I have consistently argued that we are at the dawn of the ‘African century’, with the continent poised for the kind of growth last seen in China. Improving infrastructure is a vital part of this. This growth is not inevitable. It relies on the ability of foreign investors to recognise the potential Africa provides and the importance of partnerships with those with the local knowledge to capitalise on interregional trade opportunities. Such partnerships unlock opportunities while combatting the drastic underinvestment in this area, and in the region more broadly.
Where governments lack resource, the private sector can be a workable solution to the problems posed by poor infrastructure. We have witnessed a shift, with governments becoming increasingly open to embracing third party investment over the last decade.

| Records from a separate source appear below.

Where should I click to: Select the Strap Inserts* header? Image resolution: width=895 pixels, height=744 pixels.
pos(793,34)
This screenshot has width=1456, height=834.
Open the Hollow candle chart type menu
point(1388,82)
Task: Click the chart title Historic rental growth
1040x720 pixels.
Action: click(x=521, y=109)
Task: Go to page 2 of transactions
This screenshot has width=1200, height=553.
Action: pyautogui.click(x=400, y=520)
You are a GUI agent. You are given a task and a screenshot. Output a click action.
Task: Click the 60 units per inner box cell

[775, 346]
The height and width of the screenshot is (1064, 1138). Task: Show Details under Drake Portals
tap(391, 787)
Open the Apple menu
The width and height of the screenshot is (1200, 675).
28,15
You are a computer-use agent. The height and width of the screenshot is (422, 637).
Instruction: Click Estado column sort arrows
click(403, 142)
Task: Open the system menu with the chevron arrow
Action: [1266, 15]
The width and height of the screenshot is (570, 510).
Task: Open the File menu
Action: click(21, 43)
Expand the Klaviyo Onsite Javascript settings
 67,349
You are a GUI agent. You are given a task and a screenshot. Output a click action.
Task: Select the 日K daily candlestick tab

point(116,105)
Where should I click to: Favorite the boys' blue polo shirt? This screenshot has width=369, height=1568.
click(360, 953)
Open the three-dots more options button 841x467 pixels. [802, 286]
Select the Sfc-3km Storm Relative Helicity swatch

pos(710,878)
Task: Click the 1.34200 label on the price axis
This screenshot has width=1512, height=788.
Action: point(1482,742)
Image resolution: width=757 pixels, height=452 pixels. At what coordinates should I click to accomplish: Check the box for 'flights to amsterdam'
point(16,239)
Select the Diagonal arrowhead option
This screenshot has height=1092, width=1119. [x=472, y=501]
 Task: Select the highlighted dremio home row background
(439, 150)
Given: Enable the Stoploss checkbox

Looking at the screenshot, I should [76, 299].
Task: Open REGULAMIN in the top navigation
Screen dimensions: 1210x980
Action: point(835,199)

The potential is obvious. Between 2001 and 2010, six out of 10 of the world’s fastest growing economies were in sub-Saharan Africa. There is a reason that more than 70 percent of the world’s biggest consumer goods companies are already operating in Africa.
Investing in infrastructure is investing in African business as a whole. In landlocked countries such as Malawi, Rwanda and Uganda, as much as 50 or even 75 percent of the price of retail goods is dictated by transport costs. In an extreme example, one kilo of maize in South Sudan costs $10 due to this very issue. While improving electricity grids is a frequent topic of discussion for African politicians, transportation is still taking a back seat.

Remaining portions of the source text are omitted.